Exercices à faire |
A. Recopiez fidèlement le passage du texte sur les Gilets jaunes, de "Les Gilets Jaunes misent" à "majorité à céder.".
B. Résumez en deux phrases le texte sur les Gilets jaunes et les raffineries.
C. Répondez à ces questions sur le texte consacré aux Gilets jaunes :
(i) Sur combien de points de rassemblement la mobilisation de samedi a-t-elle eu lieu ?
(ii) Qui avait organisé la panne sèche du pays en 2016 ?
(iii) Près de quelle ville se trouve le dépôt de Lespinasse ?

Texte à lire |
Les Gilets Jaunes misent tout sur les raffineries

Après la mobilisation de ce week-end qui a rassemblé au moins 240.000 personnes samedi sur 2.000 points de rassemblements, les Gilets Jaunes se sont heurtés à la fin de non-recevoir d’Edouard Philippe qui assuré maintenir le cap de la politique fiscale du gouvernement. En réaction, bloquer les raffineries devrait être leur nouvel objectif afin de paralyser l’économie du pays pour forcer la majorité à céder.

La nouvelle méthode pourrait bien faire reculer le gouvernement. En 2016, la CGT avait organisé la panne sèche du pays et les forces de l’ordre avaient dû reprendre une par une les raffineries. Ce matin, cinq dépôts étaient totalement bloqués :  les dépôts de Vern-sur-Seiche, près de Rennes, de Portes-lès-Valence, dans la Drôme, de Fos-sur-Mer, dans les Bouches-du-Rhône, de Port de la Palice-La Rochelle, et de Lespinasse, près de Toulouse.

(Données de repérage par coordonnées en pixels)
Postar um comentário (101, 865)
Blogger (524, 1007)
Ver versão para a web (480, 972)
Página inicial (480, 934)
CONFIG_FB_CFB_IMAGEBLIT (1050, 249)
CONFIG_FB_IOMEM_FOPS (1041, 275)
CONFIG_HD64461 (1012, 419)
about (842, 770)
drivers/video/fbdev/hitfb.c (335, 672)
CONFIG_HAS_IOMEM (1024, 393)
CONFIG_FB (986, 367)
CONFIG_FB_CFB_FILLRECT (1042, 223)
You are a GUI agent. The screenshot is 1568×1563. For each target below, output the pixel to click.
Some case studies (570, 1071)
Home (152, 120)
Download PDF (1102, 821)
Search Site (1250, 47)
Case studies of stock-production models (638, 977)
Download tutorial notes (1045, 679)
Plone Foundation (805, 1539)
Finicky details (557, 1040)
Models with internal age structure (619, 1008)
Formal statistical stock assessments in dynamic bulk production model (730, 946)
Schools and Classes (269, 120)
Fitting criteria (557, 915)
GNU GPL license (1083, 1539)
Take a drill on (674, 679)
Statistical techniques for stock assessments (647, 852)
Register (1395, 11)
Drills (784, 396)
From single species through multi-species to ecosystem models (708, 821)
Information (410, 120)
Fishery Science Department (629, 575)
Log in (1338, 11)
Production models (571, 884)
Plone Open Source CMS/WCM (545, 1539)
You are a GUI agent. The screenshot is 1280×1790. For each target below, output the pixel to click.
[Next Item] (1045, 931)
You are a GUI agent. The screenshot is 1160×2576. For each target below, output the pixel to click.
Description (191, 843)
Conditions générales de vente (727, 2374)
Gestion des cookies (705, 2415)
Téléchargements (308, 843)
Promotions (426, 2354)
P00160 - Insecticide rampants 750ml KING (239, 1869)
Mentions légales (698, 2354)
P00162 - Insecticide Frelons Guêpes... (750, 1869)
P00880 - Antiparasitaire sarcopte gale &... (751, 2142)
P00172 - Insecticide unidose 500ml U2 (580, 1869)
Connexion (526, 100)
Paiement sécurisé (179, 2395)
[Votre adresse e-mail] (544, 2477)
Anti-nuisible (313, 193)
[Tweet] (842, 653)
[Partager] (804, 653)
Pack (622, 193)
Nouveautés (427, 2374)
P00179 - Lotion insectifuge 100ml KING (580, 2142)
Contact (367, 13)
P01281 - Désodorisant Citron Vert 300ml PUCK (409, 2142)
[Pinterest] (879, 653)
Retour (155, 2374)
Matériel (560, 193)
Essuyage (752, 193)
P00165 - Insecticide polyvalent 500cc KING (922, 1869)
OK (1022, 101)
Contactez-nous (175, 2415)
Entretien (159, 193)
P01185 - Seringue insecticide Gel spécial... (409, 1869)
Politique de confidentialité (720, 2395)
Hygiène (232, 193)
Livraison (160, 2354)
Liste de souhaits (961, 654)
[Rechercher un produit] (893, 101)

Réponses |
A.
Les Gilets Jaunes misent tout sur les raffineries

Après la mobilisation de ce week-end qui a rassemblé au moins 240.000 personnes samedi sur 2.000 points de rassemblements, les Gilets Jaunes se sont heurtés à la fin de non-recevoir d’Edouard Philippe qui assuré maintenir le cap de la politique fiscale du gouvernement. En réaction, bloquer les raffineries devrait être leur nouvel objectif afin de paralyser l’économie du pays pour forcer la majorité à céder.

B. Après une mobilisation d'au moins 240.000 personnes, les Gilets jaunes se sont heurtés au refus d'Edouard Philippe, qui maintient le cap de la politique fiscale du gouvernement. En réaction, ils visent désormais le blocage des raffineries pour paralyser l'économie, et ce matin cinq dépôts étaient totalement bloqués.

C.
(i) Sur 2.000 points de rassemblement.
(ii) La CGT.
(iii) Près de Toulouse.